Integrated optics has emerged as a promising solution to the electronic interconnect bottleneck, enabling high bandwidth density and low power consumption. Recently, confining photochemical and physical reactions in a micro-volume has given an extra dimension to optical interconnection using glass or polymer. Three-dimensional waveguides can then connect, combine, or split the optical signal among any blocks in all dimensions. However, the refractive index increase is still a challenge to fabricate free-form, stable and single-mode three-dimensional buried waveguides. This paper presents a new concept to tackle this challenge using the combination of femtosecond direct laser writing (FsDLW) in polymer and external diffusion of a gaseous monomer. FsDLW with two-photon absorption was used to initiate cross-linking following a programmed trajectory to form the waveguide core. A thermal treatment was then needed to complete cross-linking. Afterwards, a low-index monomer from a gas atmosphere was diffused into the uncross-linked cladding. Since this diffusion hardly occurred in the already cross-linked pattern, the subsequent UV flood exposure only cross-linked the diffused monomer with host oligomer in the cladding. This low-index monomer decreased the refractive index of the cladding and, therefore, created enough refractive index contrast for total internal reflection. Finally, the whole structure was hard-baked for polymerization and stabilization.
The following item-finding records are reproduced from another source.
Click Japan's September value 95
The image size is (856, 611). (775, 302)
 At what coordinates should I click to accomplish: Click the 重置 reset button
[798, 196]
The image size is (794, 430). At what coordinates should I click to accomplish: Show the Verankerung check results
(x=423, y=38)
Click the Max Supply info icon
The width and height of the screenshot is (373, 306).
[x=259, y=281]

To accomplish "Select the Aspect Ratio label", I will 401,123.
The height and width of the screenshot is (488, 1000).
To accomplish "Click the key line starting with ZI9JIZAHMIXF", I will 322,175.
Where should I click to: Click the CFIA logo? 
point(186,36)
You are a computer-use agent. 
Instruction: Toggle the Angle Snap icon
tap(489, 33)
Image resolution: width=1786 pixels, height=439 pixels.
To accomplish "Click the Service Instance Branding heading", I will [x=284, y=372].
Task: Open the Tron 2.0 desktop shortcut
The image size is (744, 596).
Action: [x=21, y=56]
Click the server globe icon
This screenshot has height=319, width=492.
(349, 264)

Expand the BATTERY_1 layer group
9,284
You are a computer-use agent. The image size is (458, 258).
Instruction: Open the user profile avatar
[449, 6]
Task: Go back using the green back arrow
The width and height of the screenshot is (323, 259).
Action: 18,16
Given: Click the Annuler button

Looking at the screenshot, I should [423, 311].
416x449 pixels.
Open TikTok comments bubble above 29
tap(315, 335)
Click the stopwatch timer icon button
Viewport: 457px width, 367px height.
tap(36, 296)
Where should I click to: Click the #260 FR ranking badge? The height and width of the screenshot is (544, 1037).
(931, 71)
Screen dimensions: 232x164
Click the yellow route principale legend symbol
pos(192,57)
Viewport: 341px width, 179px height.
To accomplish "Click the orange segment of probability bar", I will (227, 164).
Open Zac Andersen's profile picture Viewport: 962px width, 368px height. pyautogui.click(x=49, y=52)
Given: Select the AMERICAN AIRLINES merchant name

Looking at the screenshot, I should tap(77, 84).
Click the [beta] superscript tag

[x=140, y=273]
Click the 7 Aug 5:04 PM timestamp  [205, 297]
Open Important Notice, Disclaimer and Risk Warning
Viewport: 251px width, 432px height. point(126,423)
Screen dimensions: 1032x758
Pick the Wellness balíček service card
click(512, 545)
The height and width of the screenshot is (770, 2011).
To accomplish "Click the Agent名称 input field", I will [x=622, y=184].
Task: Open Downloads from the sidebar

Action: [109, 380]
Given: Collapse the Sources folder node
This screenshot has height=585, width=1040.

The peak refractive index change of 0.012 was revealed using refractive near field method. Measured near-field intensity at the end facet of waveguides showed single-mode Gaussian profiles. We further demonstrated how feature sizes can be linearly adjusted in the range of 5-12 μm by varying scanning speed and laser intensity. Moreover, changing the voxel shape by a field aperture in front of the objective was investigated. Our fabrication method requires only one layer of a single material without masks, contact or wet processing. Free-form waveguides with high index contrast have high potential to improve the density and flexibility of optical interconnects at board level. Some applications of this concept are three-dimensional arrays of optical waveguide network routers, optofans, pitch converters or splitters.